One of the frequently quoted skeptics is Richard S. Lindzen, the Alfred P. Sloan professor of meteorology, Department of Earth, Atmospheric and Planetary Sciences at MIT and an early IPCC author. “We simply do not know what relation, if any, exists between global climate changes and water vapor, clouds, storms, hurricanes and other factors, including regional climate changes,” he told the Ottawa Citizen a few years ago. “Nor do we know how to predict changes in greenhouse gases. This is because we cannot forecast economic and technological change over the next century, and also because there are many man-made substances whose properties and levels are not well known, but which could be comparable in importance to carbon dioxide.”
Another skeptic, Dr. Vincent R. Gray, retired, with a degree in physical chemistry from Cambridge University, and an IPCC articles reviewer, says, “The science is selected, distorted and occasionally fabricated. Their reports have to be approved by the politicians who set them up, and the lead authors are all chosen because they are willing to carry out their orders. It is impossible to measure the average temperature of the Earth and even more difficult to find out whether it is increasing or decreasing.”

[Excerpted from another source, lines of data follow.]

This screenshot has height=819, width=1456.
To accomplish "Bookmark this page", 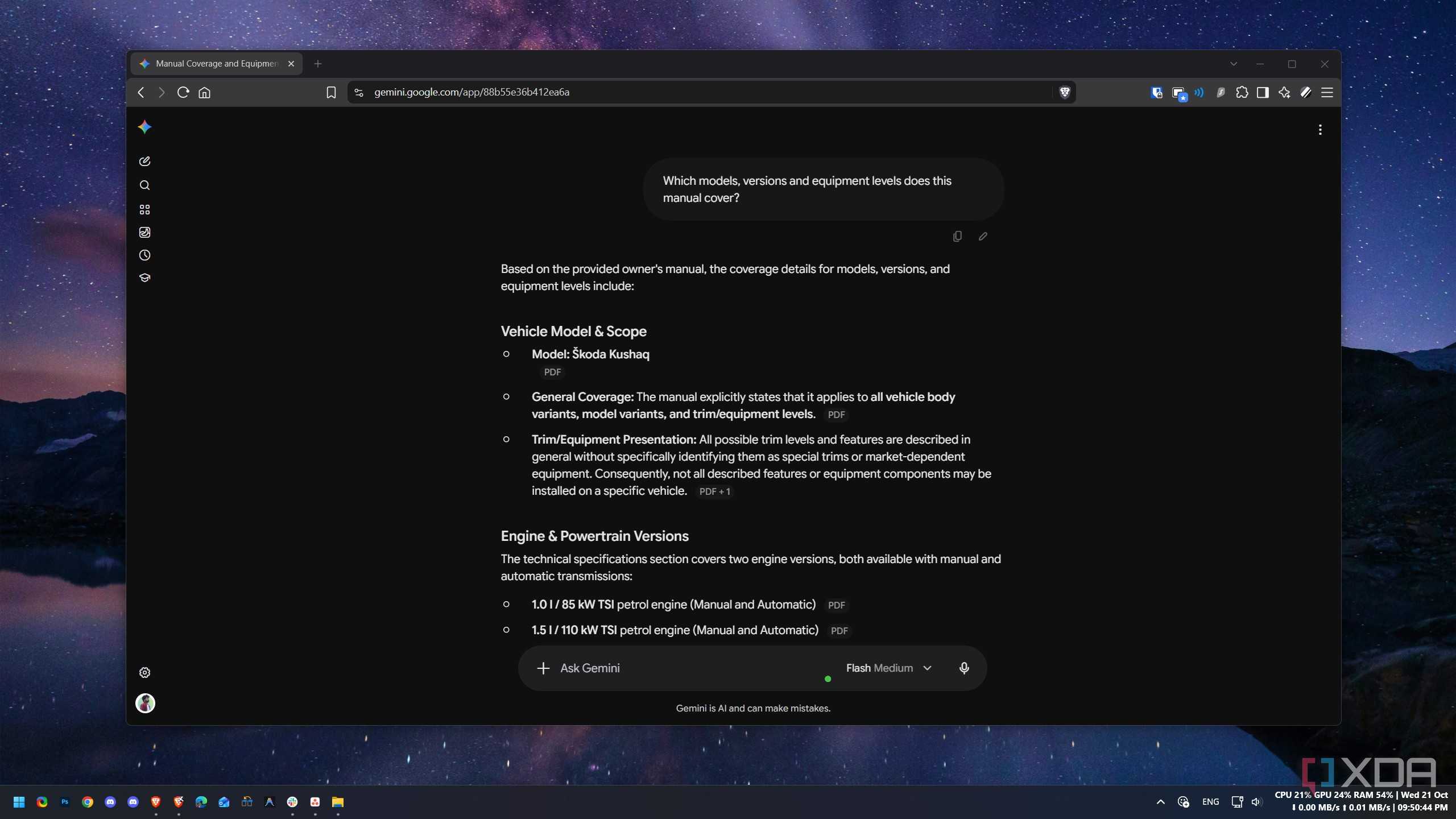I will click(x=331, y=92).
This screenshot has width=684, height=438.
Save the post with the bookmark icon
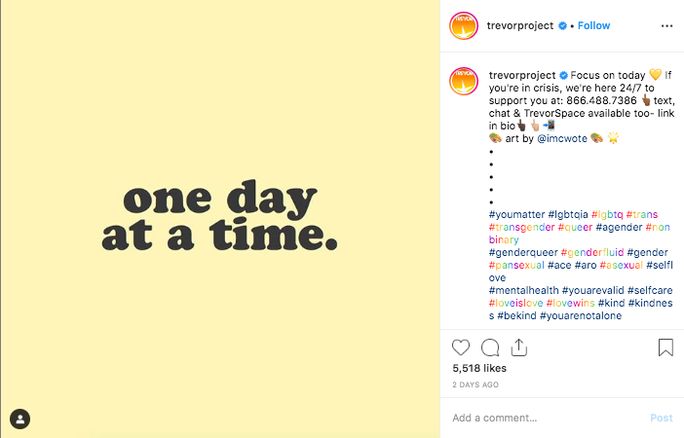(666, 348)
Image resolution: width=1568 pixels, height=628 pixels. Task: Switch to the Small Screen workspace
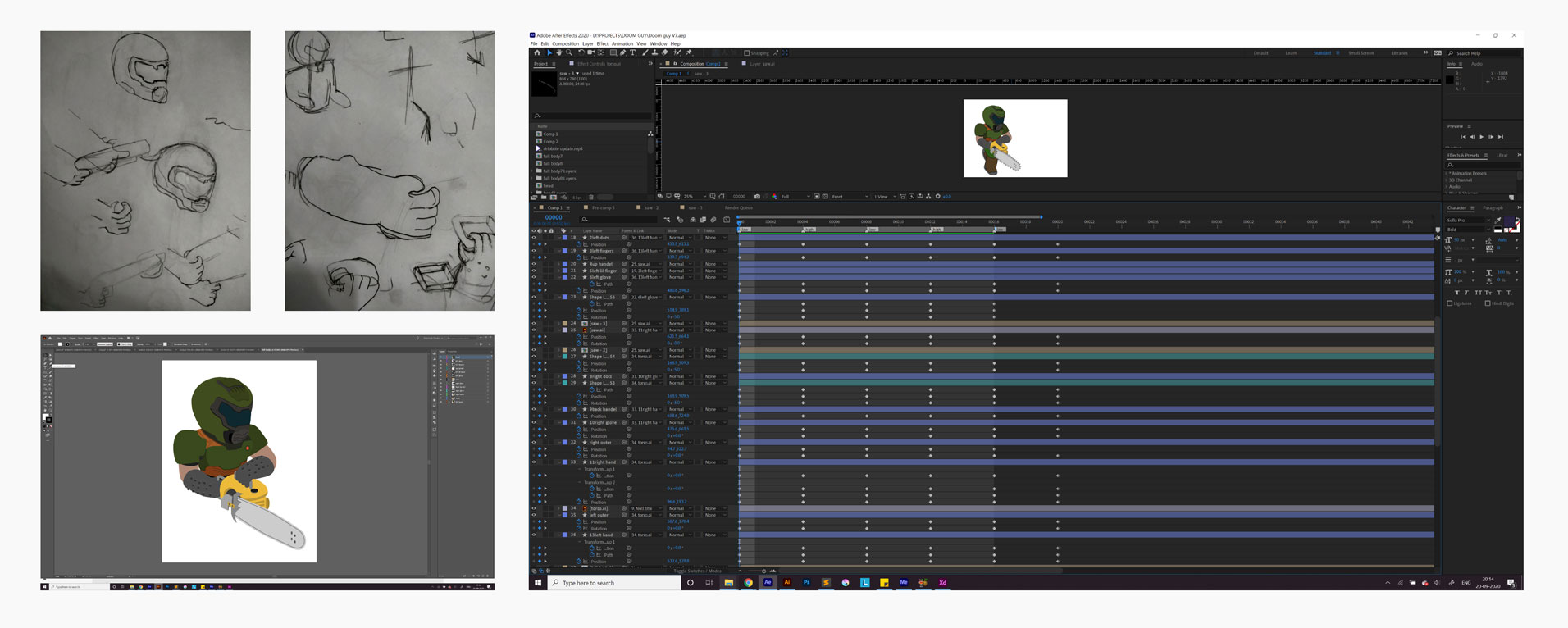click(1361, 53)
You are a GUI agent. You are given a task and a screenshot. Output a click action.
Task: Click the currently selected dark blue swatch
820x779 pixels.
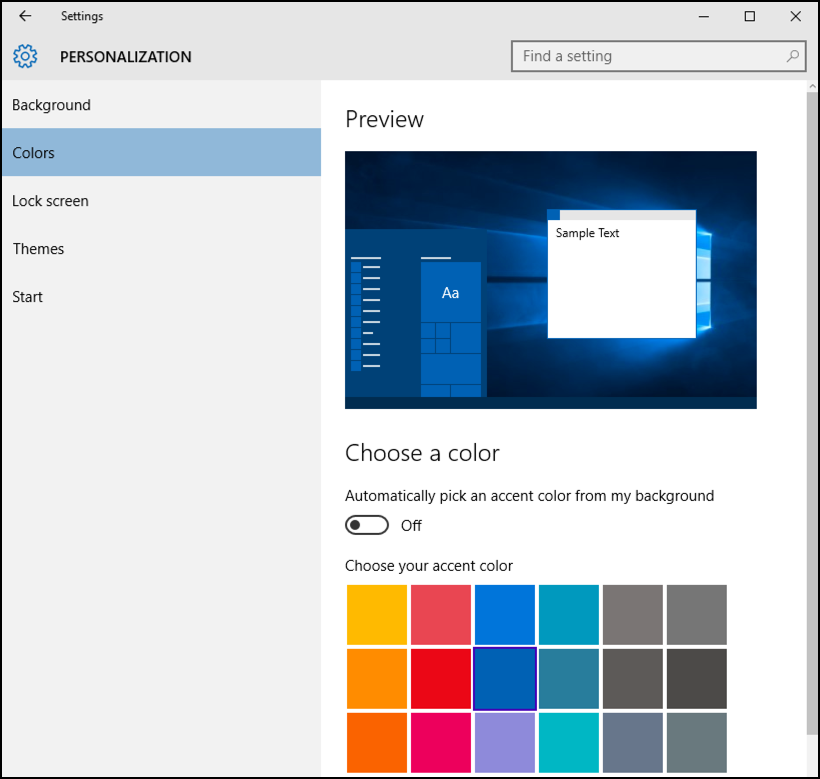point(504,678)
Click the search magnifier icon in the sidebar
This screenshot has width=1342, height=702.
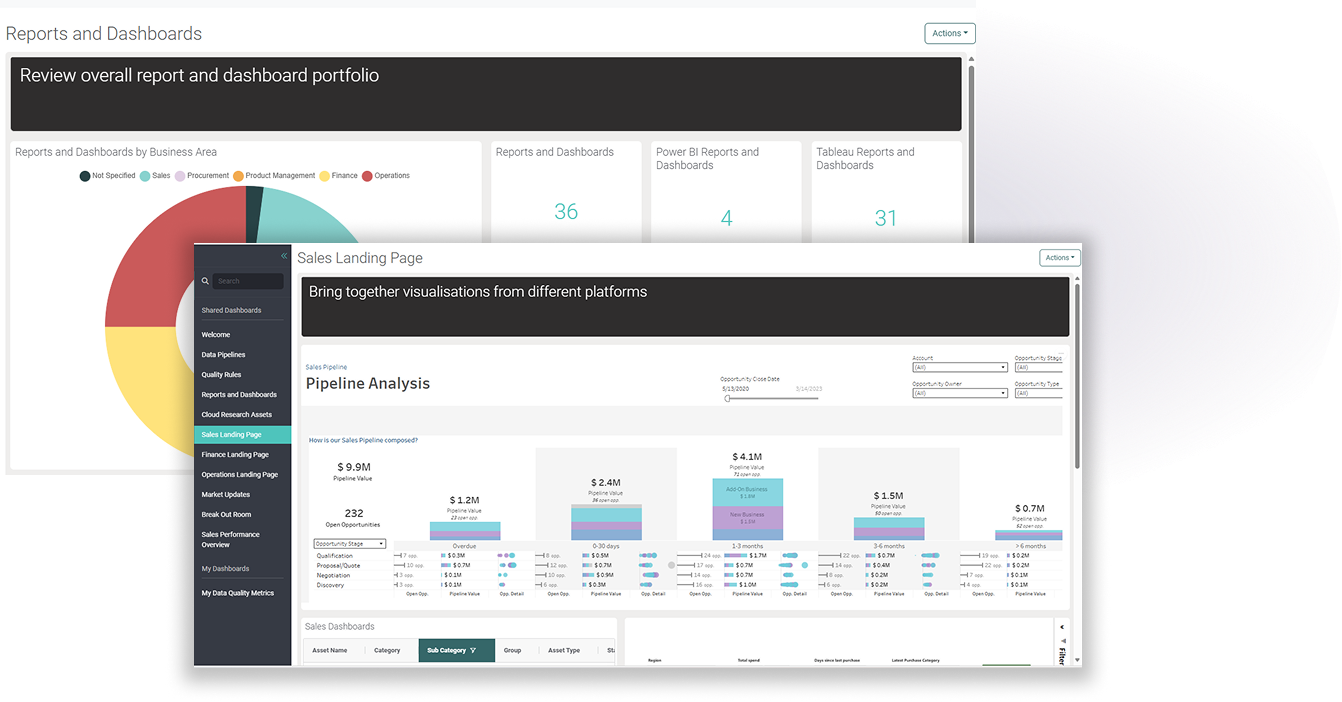click(206, 282)
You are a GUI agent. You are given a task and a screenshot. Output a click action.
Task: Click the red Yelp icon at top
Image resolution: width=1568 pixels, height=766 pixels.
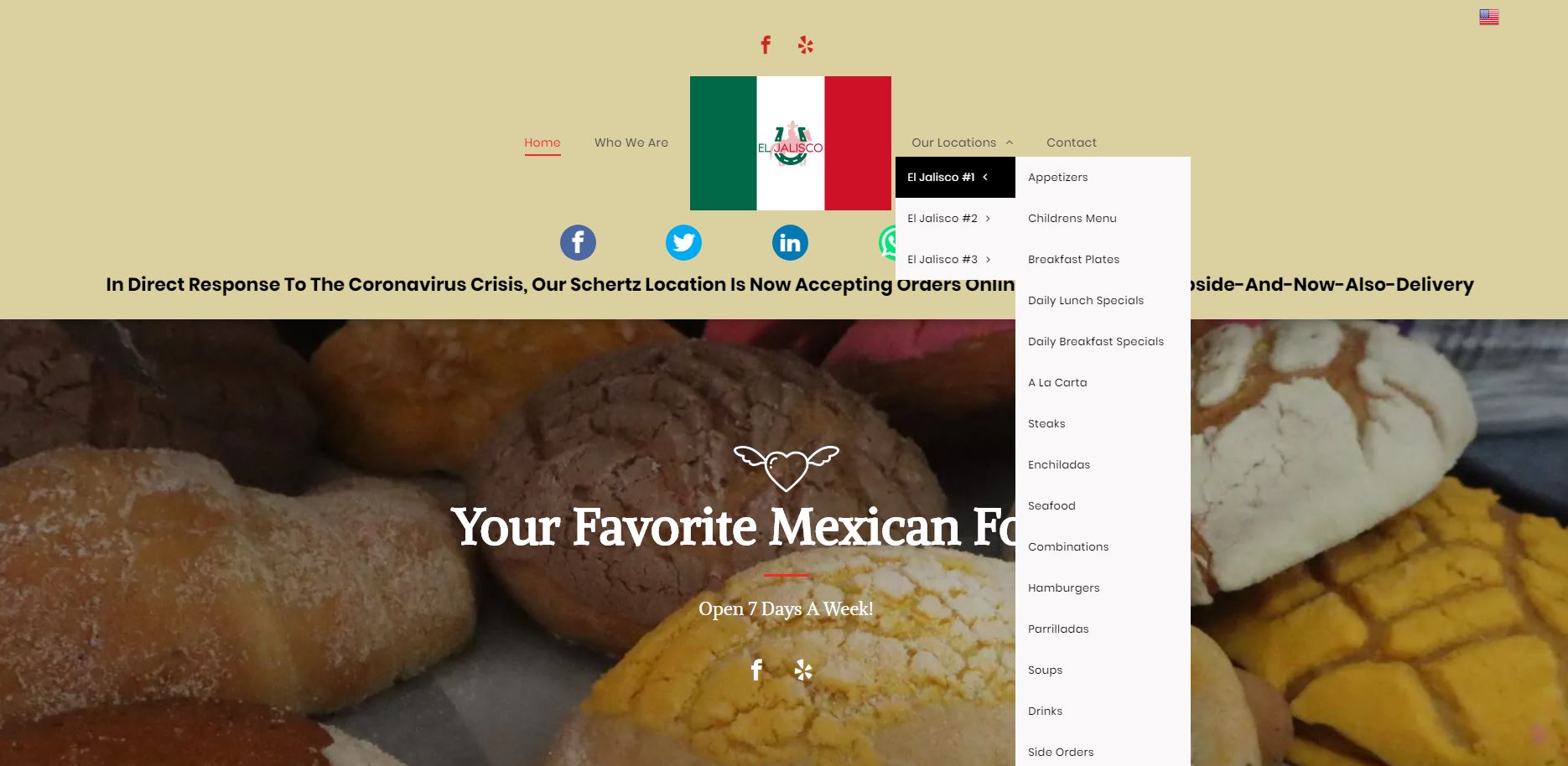point(806,44)
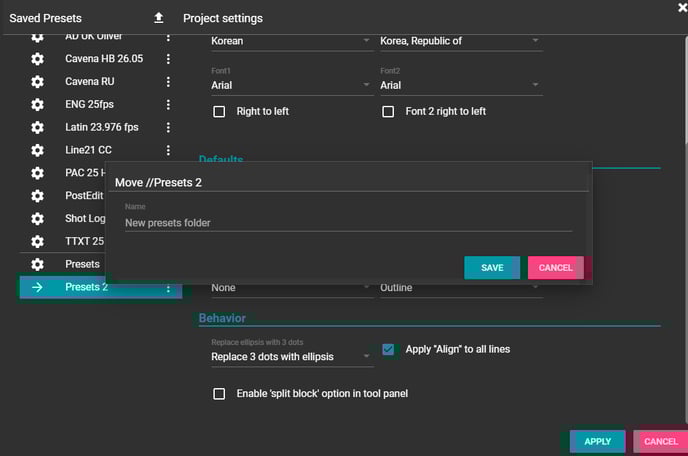Click the arrow icon beside Presets 2

pyautogui.click(x=37, y=288)
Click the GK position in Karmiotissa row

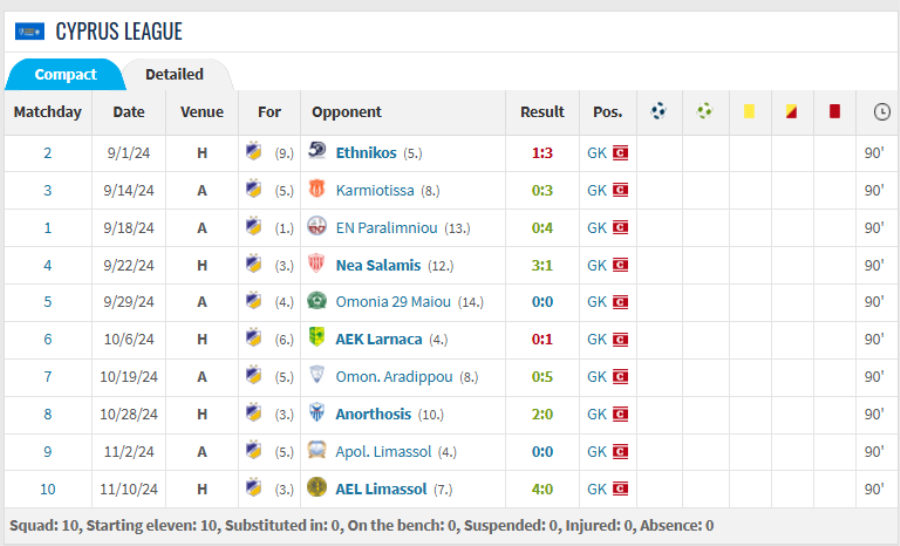(597, 190)
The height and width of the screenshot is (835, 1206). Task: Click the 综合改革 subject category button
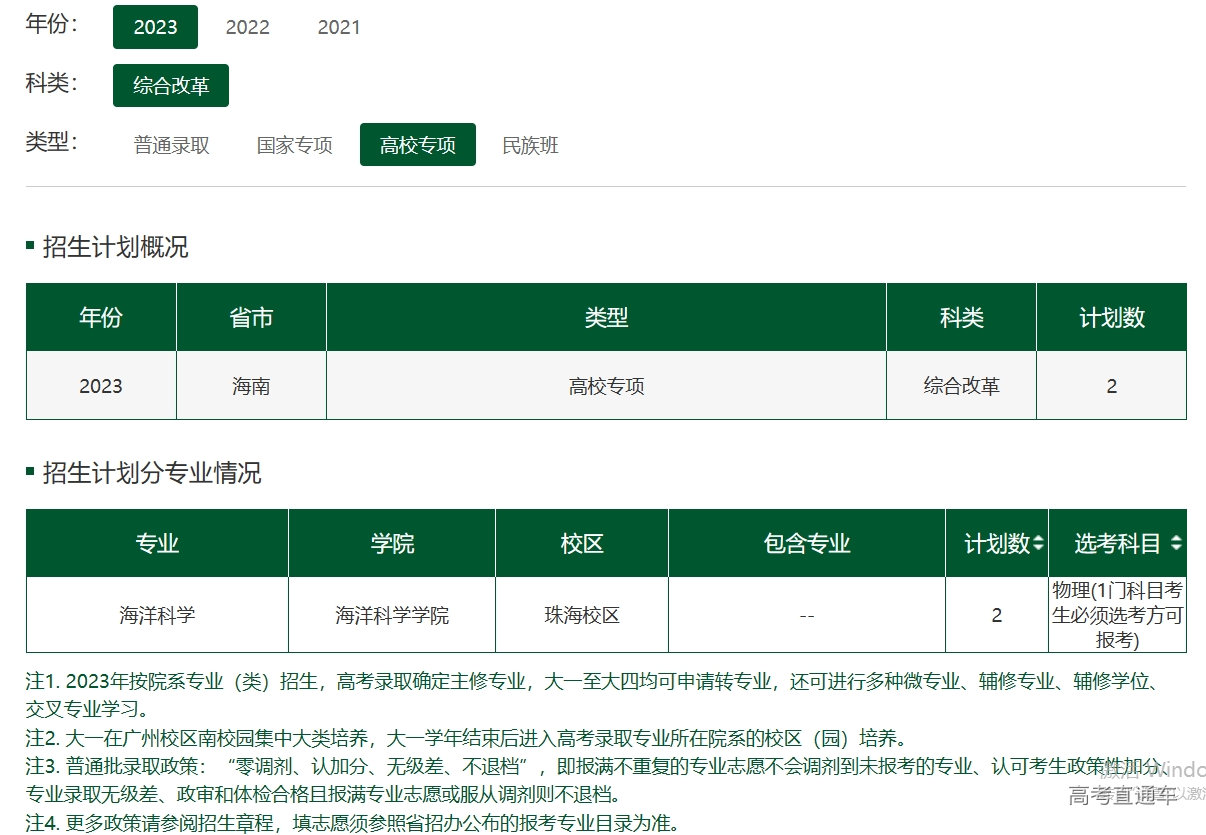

These views, however, have not been accepted by the world’s scientific community and have been rejected by the world’s political community. From the European Union to the U.S. Congress, even among the heretofore sticky, resistant Chinese and Indians, the IPCC conclusions now control the debate. The primary question has shifted from, “Are humans doing it?” to “Assuming they are, what can we effectively do about it?”
“GHG regulations should be global, as it is a global problem,” says Nucor Director of Environmental Affairs Steve Rowlan, explaining the major industry position and most serious objection to single-country solutions. “As presently considered, cap and trade will act as nothing more than a mechanism to transfer jobs, wealth and emissions from one country to another without impacting global emissions.”